• _Work item_: Copy every line of the data that contains the string "computer".

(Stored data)
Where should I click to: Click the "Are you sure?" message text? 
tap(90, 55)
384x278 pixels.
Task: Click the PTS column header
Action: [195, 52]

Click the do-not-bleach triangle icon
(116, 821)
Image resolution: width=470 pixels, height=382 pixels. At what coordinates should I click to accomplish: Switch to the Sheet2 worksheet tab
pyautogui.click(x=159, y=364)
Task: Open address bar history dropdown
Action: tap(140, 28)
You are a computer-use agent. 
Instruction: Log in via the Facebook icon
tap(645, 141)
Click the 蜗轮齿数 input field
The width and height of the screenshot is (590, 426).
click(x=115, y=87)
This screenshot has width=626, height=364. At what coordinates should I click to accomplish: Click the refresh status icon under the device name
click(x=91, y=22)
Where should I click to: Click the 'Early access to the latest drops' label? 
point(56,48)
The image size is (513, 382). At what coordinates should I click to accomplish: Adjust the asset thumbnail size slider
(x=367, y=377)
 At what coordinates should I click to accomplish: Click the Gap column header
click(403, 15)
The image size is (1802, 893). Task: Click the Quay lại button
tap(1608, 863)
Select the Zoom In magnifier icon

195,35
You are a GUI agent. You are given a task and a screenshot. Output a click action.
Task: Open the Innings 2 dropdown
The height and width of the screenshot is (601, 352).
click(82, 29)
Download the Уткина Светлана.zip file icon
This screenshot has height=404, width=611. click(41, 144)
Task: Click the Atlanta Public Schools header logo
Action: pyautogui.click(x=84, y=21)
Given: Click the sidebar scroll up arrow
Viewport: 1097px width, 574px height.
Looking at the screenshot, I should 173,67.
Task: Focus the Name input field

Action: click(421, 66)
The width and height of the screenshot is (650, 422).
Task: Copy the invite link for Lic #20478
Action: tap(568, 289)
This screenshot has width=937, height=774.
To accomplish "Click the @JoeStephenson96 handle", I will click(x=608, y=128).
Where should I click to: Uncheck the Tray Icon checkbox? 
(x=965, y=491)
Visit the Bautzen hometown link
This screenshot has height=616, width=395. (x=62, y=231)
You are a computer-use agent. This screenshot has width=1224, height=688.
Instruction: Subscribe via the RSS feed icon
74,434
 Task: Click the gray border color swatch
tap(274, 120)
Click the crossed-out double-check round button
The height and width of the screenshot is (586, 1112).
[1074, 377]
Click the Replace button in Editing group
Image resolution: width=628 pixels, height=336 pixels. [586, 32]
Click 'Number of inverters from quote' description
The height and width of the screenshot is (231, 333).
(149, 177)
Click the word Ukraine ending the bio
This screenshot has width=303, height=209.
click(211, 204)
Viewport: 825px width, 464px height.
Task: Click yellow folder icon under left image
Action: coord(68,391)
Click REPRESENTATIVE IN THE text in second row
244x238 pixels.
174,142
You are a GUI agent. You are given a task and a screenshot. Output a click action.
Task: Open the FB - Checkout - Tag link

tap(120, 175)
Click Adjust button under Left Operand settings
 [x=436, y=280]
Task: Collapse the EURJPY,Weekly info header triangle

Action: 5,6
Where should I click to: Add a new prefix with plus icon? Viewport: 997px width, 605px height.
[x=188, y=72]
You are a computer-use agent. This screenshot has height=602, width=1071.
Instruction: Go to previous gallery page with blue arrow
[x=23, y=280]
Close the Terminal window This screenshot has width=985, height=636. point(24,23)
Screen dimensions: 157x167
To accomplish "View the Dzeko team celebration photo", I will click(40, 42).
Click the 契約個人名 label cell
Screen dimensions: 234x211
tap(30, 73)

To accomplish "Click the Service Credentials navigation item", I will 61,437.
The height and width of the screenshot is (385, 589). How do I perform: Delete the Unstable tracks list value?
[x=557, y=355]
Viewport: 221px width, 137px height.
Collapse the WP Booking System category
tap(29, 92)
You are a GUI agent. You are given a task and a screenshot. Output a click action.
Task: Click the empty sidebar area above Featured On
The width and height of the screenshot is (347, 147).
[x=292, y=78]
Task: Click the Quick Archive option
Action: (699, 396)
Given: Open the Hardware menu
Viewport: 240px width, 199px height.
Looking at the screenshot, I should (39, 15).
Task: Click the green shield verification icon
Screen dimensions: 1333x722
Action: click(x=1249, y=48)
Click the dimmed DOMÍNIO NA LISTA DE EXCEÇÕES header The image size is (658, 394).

• _Written response_:
You are a computer-use agent. 
You are a computer-use agent. This screenshot has width=1224, height=688.
You are a computer-use agent. This screenshot has height=602, width=1071.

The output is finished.